We should have been grateful, but instead we were
frightened by their abilities.  We locked them away in camps, deep
pits with high walls.  It was a stupid thing to do, since nothing
humans have ever built could hold a Splitter, but they didn’t get
angry.  When we declared them dangerous, the Splitters simply waited
in the camps for us to change our minds.

I tried to find Cobalt once, a few years after the
soldiers had taken her away.  I figured she’d be in the closest camp,
and I snuck out of the house one night and walked over to the highway.
My plan was to hitchhike.  It was a terrible plan.  Most of the
vehicles on the road were military trucks, and the very first one
picked me up and took me straight back home.

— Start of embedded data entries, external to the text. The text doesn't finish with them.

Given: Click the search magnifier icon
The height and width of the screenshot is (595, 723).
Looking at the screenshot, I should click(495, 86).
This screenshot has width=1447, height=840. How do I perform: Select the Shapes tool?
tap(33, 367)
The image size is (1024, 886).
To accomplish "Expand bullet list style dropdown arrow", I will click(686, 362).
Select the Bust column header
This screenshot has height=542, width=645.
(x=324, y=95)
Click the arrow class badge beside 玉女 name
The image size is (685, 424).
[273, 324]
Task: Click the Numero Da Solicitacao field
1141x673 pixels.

In retrospect, it was a lucky trip.  I hadn’t gotten close
enough to the camp to get into any real trouble, and — five years
later — I married one of the soldiers I’d met while riding home.  We
had a baby girl and adopted a stray dog and mostly I was content.  But
I kept the crown that Cobalt made, and sometimes I would trace the
woven metal with my fingers, and wonder what had happened to my
friend.

#

We call the aliens Splitters because at adolescence they
split in half.  Then each half combines with a mate, and they split
off blobby little children.

When the pits were finally opened, half of Cobalt came
back to our neighborhood.  I wondered if she was still my friend, now
that she was mixed with another Splitter.  I tucked our crown into my
backpack and went to visit her.  Her edges were tinged with cobalt
blue, just as I remembered, but she’d changed her name to Shimmer.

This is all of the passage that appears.